Please restate the following records word for word.

→ Material to process:
------
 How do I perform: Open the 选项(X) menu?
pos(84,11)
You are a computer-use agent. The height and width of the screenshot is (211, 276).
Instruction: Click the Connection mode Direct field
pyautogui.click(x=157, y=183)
------
→ Result for this task:
 How do I perform: Open the 选项(X) menu?
pos(84,11)
You are a computer-use agent. The height and width of the screenshot is (211, 276).
Instruction: Click the Connection mode Direct field
pyautogui.click(x=157, y=183)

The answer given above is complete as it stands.